While on a cross-country drive in 2015, Evans had an idea for a small refrigerated box that would keep food fresh from farmer to consumer. “So instead of buying already harvested food at the grocery store, you would get shipped the whole carrot alive, and this box would keep it alive,” he said.
Evans has been interested in healthy living—particularly rock climbing and eating fresh, whole foods—for years. He called a childhood friend and together they tweaked the concept from a product into a service called Farm of the Day, which would act as an intermediary in delivering products between farmers and consumers. Farm of the Day was an online farmers market, of sorts, for customers who wanted to receive same-day harvested foods.
Every day that first summer, the two partners headed out in pickup trucks pulling refrigerated trailers they’d built themselves to gather produce from their farm clients and deliver it, CSA-style, to individual customers and restaurants.
“It was a good idea, but it never really caught on,” Evans said. “We weren’t good at marketing or advertising. [My partner and I] had similar strengths and weaknesses.”
By the fall of 2015, their agricultural supply was greater than customer demand. The farmers appreciated the drivers, though, so Farm of the Day became a refrigerated delivery service from farmers to restaurants and grocery stores. Requests came in for runs to Louisville, and then to Cincinnati.
“I got to put some of my engineering experience to work,” Evans said. “Routing delivery vehicles is shockingly complicated.”
Evans, a native Lexingtonian, is a 2009 graduate of the University of South Carolina with a B.S. in chemical engineering. He worked in his chosen field for three companies in as many states as a nuclear hazards analyst, a process engineer and as a systems engineer.
His aunt had given him a subscription to “Popular Science” magazine every year for Christmas since he was small, and “I loved it,” Evans said. “I’ve been wrapped up in science since I was a little kid.”
As an employee in corporate America, however, Evans found that he grew restless when projects didn’t progress fast enough for his liking. He preferred contract work, which he did for Bechtel Corporation, the country’s largest construction and civil engineering firm, at its offices in Washington state.
“I could usually figure it out on my own if I gave it everything I had,” Evans said of the engineering and logistics problems he’s tackled.
After starting Farm of the Day, Evans grew to appreciate the work ethic of people in agriculture.
“They’re doing this stereotypically hard job of growing food and they’re also running a business,” he said. “They have to file paperwork and run payroll and a thousand little things you have to do to run a business.”

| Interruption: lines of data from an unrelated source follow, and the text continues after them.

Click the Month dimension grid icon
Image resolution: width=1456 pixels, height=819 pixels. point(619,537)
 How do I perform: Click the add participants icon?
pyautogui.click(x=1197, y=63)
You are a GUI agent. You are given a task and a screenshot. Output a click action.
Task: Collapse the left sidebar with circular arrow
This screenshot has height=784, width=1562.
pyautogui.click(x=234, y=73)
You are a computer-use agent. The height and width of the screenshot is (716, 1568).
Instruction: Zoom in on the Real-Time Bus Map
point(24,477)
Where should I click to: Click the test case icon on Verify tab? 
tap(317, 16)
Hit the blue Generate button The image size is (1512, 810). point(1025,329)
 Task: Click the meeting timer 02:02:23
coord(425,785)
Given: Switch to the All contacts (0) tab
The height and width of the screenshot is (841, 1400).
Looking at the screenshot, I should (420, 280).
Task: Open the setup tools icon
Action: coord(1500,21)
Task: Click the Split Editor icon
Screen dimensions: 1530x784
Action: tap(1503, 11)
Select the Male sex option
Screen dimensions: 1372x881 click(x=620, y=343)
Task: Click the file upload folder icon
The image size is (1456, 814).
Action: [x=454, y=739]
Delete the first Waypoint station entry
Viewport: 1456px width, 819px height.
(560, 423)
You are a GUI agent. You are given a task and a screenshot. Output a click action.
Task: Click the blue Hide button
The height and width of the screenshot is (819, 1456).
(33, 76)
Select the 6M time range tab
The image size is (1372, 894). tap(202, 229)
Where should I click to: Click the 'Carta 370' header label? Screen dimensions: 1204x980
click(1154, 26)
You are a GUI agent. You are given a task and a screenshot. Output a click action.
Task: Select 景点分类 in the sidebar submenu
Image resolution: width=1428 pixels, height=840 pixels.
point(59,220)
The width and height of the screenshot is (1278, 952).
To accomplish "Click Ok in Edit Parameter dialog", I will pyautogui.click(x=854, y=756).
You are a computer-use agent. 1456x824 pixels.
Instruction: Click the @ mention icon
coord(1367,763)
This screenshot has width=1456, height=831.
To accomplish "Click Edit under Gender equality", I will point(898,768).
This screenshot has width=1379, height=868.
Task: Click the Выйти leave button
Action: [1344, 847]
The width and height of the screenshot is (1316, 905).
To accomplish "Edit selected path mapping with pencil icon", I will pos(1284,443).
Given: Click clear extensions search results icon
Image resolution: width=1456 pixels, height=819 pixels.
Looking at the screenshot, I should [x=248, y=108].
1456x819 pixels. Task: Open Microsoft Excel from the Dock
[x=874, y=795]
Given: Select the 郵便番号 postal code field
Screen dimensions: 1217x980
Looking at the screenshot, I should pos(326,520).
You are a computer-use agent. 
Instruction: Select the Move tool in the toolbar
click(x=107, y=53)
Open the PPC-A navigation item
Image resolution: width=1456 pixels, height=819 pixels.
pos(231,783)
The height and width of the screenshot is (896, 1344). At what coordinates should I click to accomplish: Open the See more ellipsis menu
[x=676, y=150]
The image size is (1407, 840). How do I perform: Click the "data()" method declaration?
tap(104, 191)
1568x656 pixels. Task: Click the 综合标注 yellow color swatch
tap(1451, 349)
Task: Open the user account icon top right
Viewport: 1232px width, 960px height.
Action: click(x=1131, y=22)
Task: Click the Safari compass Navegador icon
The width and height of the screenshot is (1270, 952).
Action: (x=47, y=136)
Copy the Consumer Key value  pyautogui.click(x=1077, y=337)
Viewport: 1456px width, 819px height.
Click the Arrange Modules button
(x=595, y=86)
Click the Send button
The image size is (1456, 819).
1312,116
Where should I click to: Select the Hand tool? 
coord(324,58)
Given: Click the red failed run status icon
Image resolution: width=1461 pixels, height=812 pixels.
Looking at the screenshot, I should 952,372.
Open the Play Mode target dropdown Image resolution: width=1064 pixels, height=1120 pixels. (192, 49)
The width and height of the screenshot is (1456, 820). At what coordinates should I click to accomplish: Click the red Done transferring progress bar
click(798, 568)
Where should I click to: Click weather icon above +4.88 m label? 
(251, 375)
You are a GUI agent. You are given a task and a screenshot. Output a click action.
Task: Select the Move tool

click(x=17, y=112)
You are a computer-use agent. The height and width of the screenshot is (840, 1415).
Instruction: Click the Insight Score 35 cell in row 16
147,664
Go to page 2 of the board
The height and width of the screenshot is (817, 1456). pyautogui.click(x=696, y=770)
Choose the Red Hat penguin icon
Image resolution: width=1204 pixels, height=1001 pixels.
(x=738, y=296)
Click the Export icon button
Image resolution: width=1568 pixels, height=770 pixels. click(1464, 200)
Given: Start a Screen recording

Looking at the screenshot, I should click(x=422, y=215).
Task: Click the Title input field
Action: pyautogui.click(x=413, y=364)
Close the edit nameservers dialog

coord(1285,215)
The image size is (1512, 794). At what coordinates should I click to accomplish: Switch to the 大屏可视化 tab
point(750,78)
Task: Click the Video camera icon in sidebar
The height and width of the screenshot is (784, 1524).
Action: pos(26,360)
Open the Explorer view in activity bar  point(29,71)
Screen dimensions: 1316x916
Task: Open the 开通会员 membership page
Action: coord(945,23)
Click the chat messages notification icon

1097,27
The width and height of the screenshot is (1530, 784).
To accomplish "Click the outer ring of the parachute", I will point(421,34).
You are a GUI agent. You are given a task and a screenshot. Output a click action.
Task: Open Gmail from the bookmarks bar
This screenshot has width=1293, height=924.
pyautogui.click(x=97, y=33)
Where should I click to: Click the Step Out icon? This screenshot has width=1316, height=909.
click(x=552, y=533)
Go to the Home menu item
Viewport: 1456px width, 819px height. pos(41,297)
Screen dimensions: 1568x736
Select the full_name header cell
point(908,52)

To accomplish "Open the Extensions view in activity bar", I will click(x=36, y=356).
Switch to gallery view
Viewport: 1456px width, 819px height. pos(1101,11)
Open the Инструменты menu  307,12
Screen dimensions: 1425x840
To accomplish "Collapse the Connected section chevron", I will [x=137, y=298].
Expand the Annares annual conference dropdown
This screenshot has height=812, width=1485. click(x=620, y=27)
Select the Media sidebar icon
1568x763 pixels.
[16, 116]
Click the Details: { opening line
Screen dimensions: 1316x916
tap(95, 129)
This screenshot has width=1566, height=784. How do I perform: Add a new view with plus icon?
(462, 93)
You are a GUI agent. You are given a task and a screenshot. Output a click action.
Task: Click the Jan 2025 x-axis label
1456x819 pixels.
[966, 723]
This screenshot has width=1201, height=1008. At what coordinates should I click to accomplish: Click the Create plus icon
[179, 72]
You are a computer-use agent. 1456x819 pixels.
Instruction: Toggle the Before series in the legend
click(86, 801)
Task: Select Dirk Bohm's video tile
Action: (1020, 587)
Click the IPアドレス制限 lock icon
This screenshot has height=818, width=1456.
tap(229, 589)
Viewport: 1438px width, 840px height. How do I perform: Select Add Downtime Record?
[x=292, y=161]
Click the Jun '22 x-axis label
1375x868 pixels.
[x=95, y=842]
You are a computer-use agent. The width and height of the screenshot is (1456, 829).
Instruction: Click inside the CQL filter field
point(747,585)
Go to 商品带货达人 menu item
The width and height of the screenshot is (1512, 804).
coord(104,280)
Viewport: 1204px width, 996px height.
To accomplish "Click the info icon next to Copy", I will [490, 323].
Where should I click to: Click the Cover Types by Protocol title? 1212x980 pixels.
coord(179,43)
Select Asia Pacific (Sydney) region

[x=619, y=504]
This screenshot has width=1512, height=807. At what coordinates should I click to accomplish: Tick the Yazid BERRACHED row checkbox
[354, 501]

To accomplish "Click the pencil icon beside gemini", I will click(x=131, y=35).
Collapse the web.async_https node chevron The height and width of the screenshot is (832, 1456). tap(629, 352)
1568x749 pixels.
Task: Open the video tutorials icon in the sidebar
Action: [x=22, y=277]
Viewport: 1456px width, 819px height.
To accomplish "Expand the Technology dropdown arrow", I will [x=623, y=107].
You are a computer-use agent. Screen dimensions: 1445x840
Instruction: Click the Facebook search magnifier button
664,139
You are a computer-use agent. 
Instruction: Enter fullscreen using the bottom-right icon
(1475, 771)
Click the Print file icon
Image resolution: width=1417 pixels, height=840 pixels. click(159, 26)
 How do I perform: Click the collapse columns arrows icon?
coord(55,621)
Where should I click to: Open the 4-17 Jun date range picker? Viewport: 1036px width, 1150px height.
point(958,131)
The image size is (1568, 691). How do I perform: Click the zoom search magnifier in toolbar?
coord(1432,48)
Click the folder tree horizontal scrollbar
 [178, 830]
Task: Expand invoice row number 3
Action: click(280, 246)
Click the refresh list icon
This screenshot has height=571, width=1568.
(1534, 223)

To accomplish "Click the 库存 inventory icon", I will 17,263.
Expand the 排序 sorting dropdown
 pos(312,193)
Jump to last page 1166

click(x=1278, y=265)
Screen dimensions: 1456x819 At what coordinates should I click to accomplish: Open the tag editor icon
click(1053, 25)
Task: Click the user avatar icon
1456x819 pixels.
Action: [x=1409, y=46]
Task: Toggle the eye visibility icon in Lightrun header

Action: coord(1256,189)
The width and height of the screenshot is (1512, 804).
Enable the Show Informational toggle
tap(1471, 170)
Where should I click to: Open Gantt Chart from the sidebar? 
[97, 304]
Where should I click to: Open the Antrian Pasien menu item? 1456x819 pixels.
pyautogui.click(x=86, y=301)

In early 2017 Evans became a solo entrepreneur when his partner bowed out, and by late fall the early mornings and late nights had taken a toll. He entered into an agreement with Cincinnati-based PTG Logistics to take over delivery operations. Evans stayed on as a consultant for Farm of the Day, planning routes and maintaining client relations and quality control.
“It has freed me up to move on and work on other stuff, and to work on it less than 24 hours a day,” he said.
Evans set up his new business as Solanum Services (solanum is Latin for nightshade and a genus of tomatoes, potatoes and other agricultural plants) and is seeking other clients for engineering and logistics consulting work. He’s also inspired by Central Kentucky’s food producers, many of whom he’s met personally.
“Everyone is so passionate about what they do,” he said. “I also realize that getting food to the grocery store is harder than you can possibly imagine, and [farmers] do everything they can to make it work. It is by sheer force of will that we have fresh tomatoes.”